* BEGIN Extract to read *

Facets / Faceted Navigation

Faceted navigation is often found on eCommerce sites and contains filtered content which allows users to easily find what they are looking for. While facets can help to improve user experience, it is important to understand how they can also impact SEO. We cover how Google Search handles faceted navigation on websites in our SEO Office Hours recaps below (along with best practice guidance and insights from Google).

For more, see our guide to SEO best practices for faceted search.

If URLs that are blocked by robots.txt are getting indexed by Google, it may point to insufficient content on the site’s accessible pages

February 21, 2022 Source

Why might an eCommerce site’s faceted or filtered URLs that are blocked by robots.txt (and have a canonical in place) still get indexed by Google? Would adding a noindex tag help? John replied that the noindex tag would not help in this situation, as the robots.txt block means it would not be seen by Google.

He pointed out that URLs might get indexed without content in this situation (as Google cannot crawl them with the block in robots.txt), but they would be unlikely to show up for users in the SERPs, so should not cause issues. He went on to mention that, if you do see these blocked URLs being returned for practical queries, then it can be a sign that the rest of your website is hard for Google to understand. It could mean that the visible content on your website is not sufficient for Google to understand that the normal (and accessible) pages are relevant for those queries. So he would first recommend looking into whether or not searchers are actually finding those URLs that are blocked by robots.txt. If not, then it should be fine. Otherwise, you may need to look at other parts of the website to understand why Google might be struggling to understand it.

Google Only Needs to Crawl Facet Pages That Include Otherwise Unlinked Products

April 16, 2019 Source

For eCommerce sites, if Google can access and crawl all of your products through the main category page then it won’t need to crawl any of the facets. However, facets should be made crawlable if they contain products that aren’t linked to from anywhere else on the site.

* END Extract to read *
* BEGIN Entries supplied *

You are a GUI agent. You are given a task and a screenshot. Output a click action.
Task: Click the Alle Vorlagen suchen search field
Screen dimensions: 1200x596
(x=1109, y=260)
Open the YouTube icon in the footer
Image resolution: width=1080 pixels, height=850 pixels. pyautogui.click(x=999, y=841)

* END Entries supplied *
* BEGIN Entries supplied *

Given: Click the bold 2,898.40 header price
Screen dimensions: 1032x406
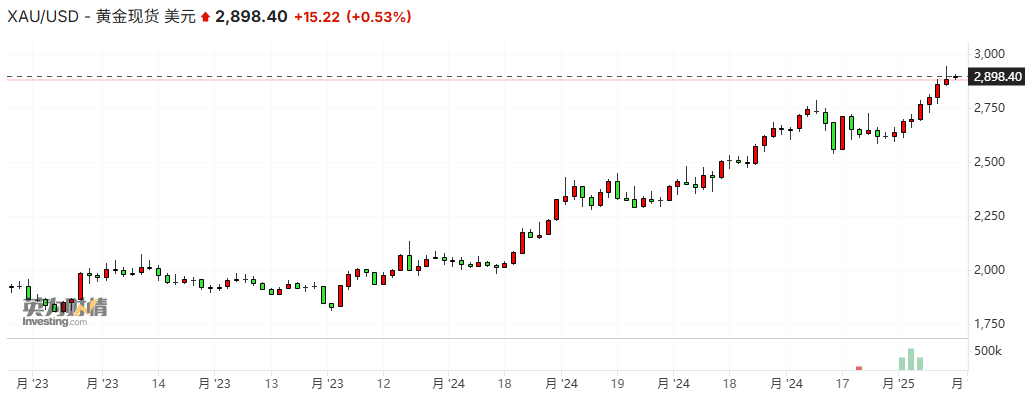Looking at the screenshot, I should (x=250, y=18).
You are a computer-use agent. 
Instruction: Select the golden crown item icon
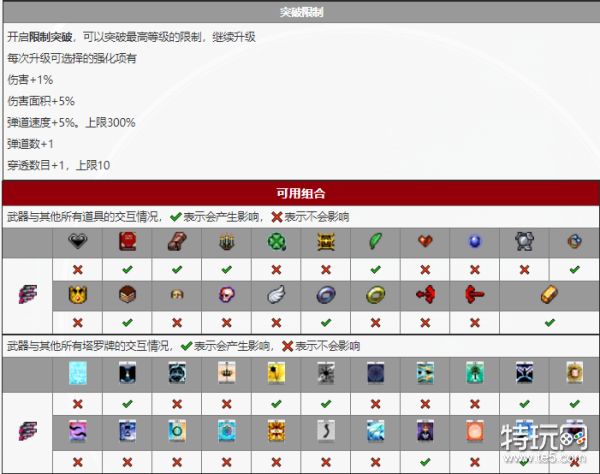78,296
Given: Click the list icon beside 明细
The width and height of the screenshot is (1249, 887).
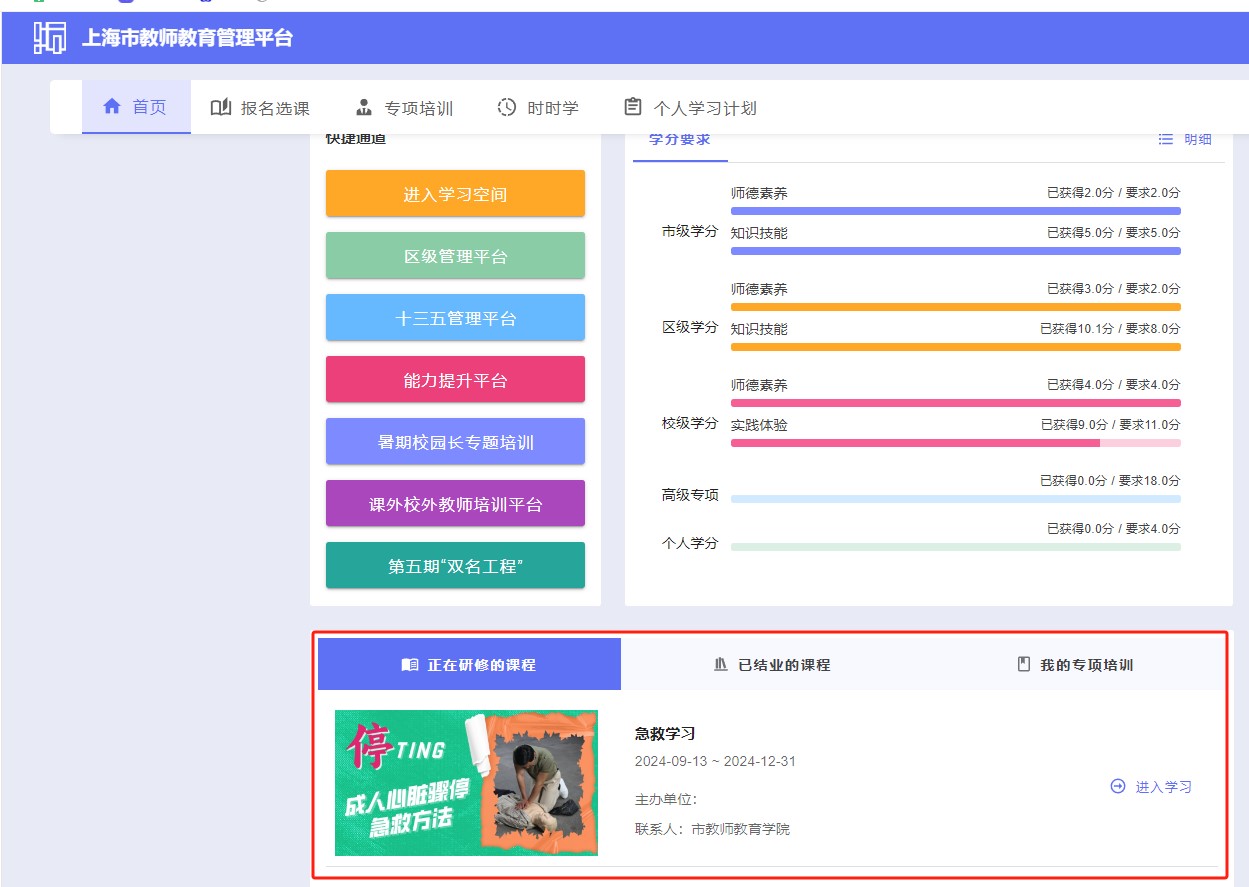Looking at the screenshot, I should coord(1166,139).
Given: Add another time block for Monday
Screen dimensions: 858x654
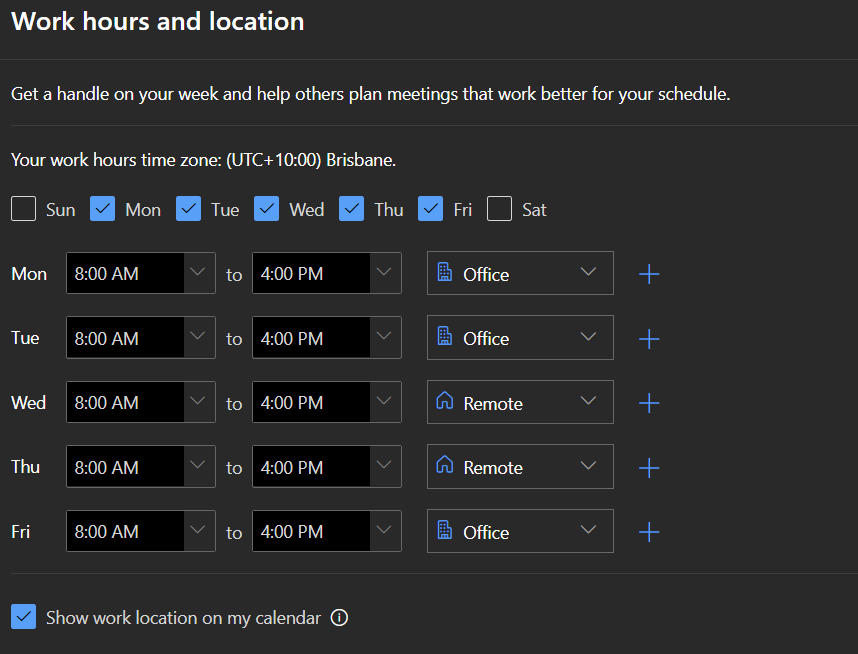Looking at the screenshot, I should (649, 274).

* END Entries supplied *
* BEGIN Entries supplied *

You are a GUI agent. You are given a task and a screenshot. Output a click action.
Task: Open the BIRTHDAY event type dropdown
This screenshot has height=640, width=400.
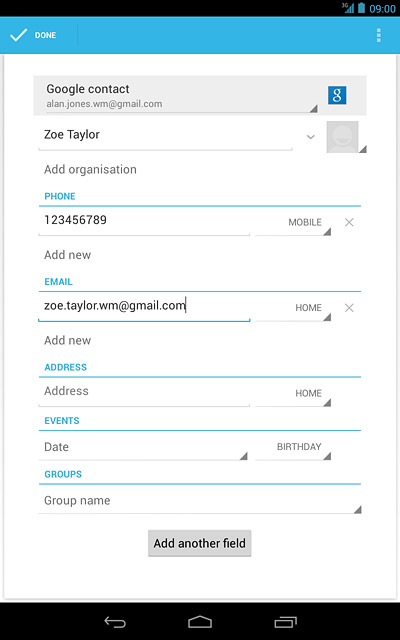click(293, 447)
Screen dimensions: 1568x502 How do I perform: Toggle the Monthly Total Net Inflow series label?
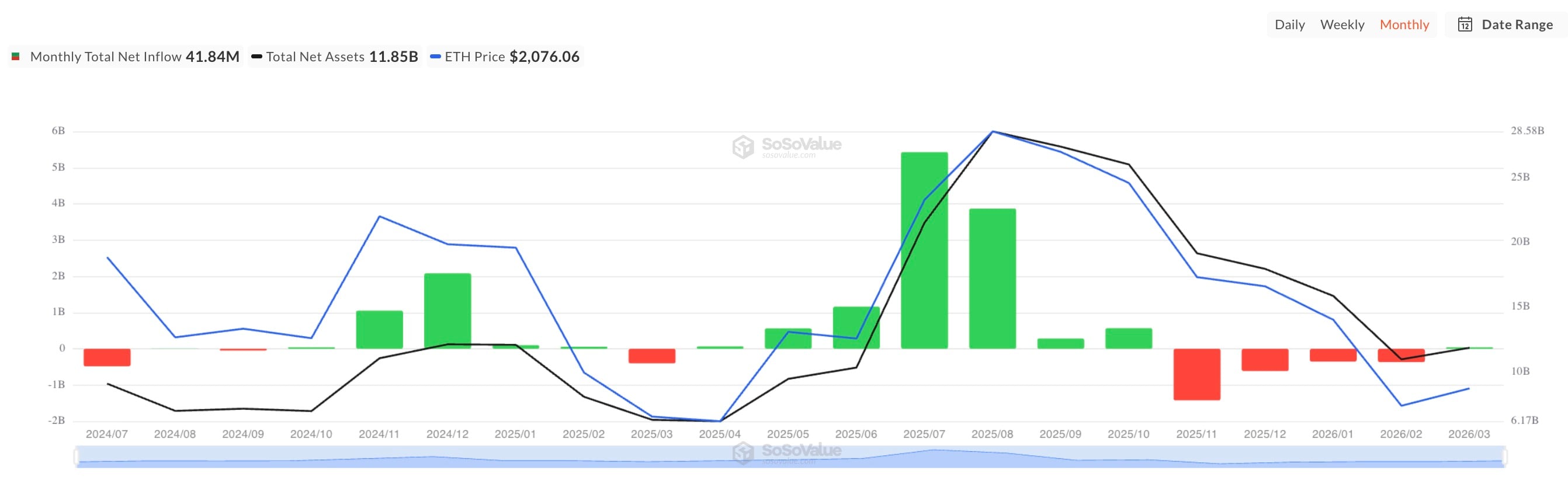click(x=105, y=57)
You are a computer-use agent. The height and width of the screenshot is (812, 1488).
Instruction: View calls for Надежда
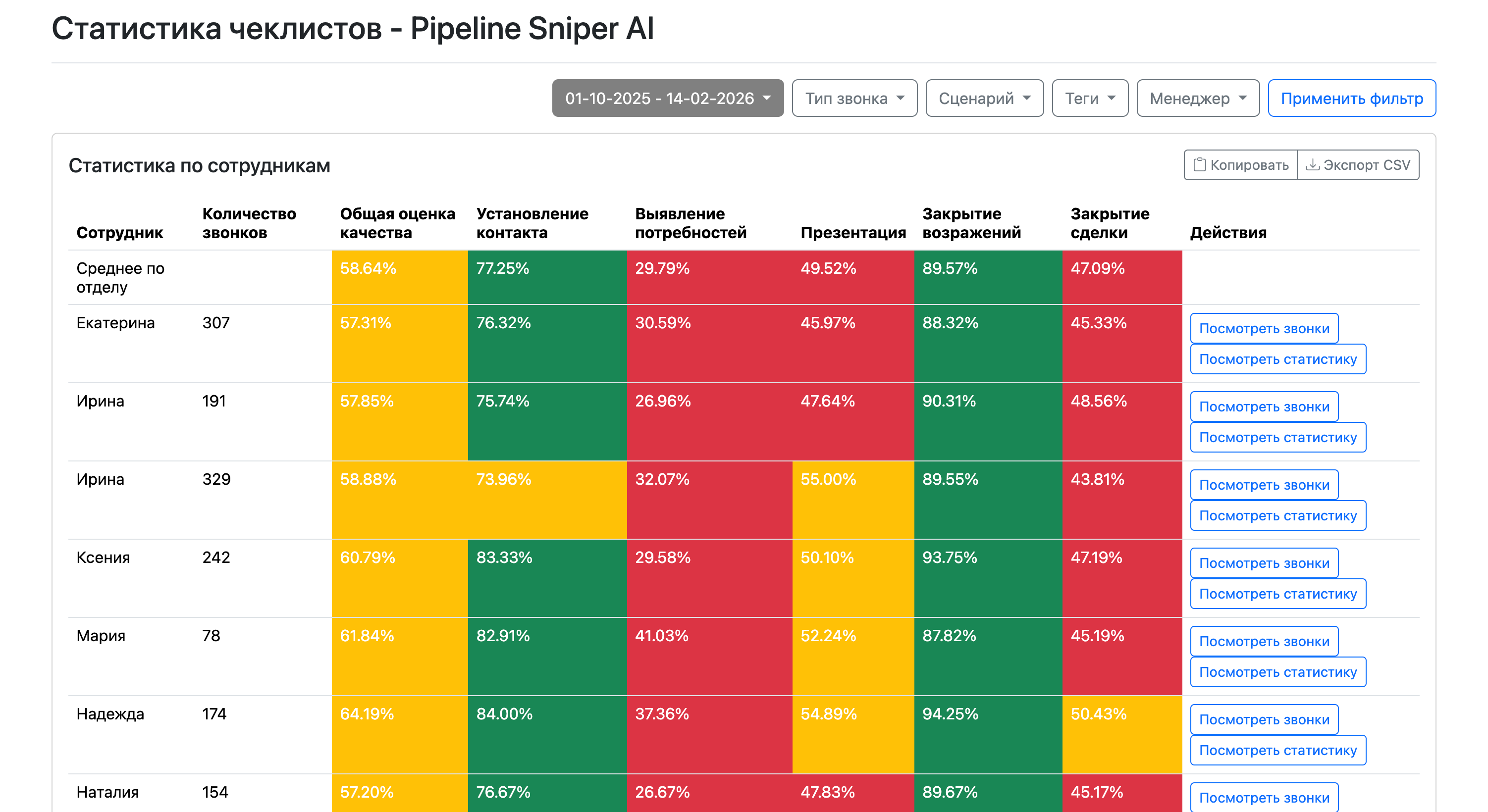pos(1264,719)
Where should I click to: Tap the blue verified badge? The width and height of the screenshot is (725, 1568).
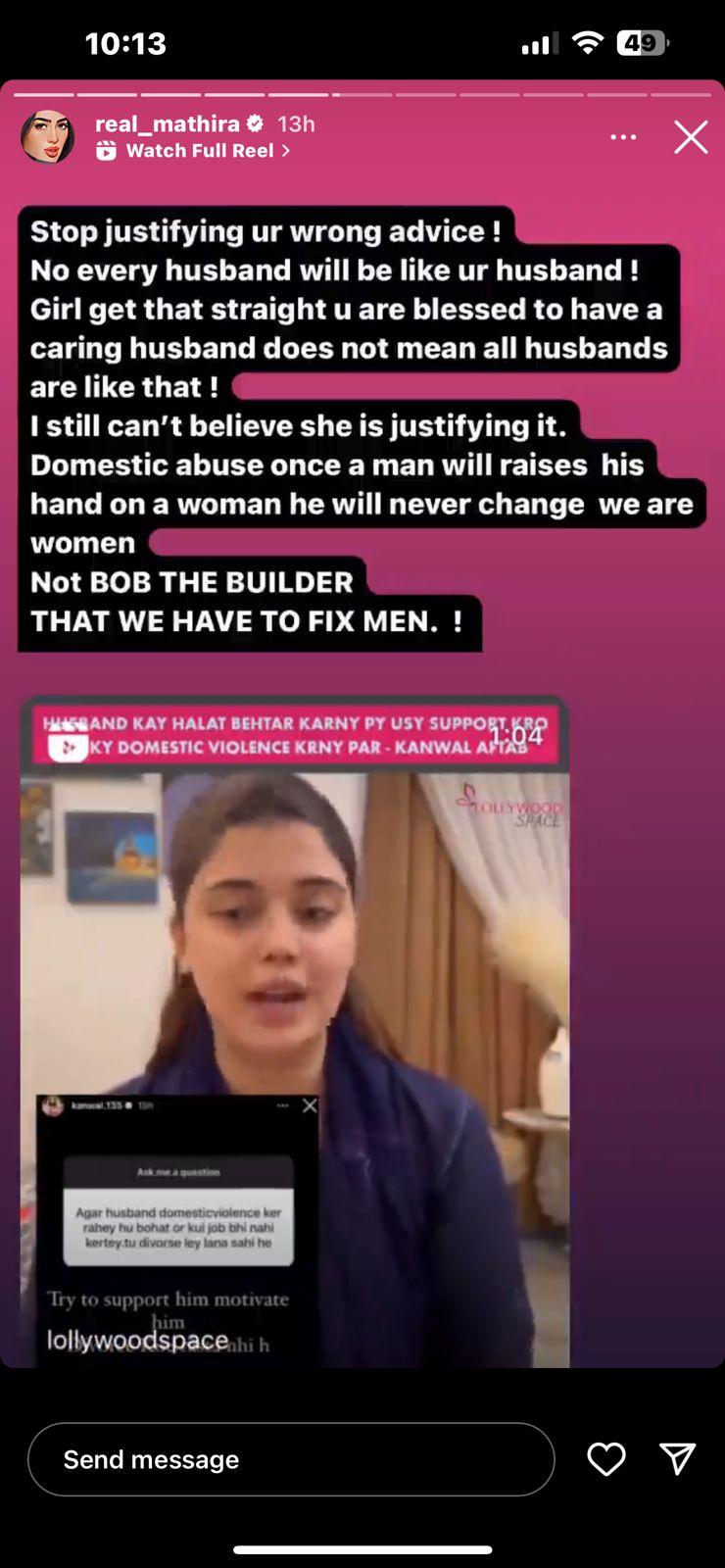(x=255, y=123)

* END Entries supplied *

__Aim of the exercise__:
According to the faceted navigation text, when should facets be made crawlable? The data stands apart from the faceted navigation text.

__Problem solution__:
Facets should be made crawlable if they contain products that aren't linked to from anywhere else on the site.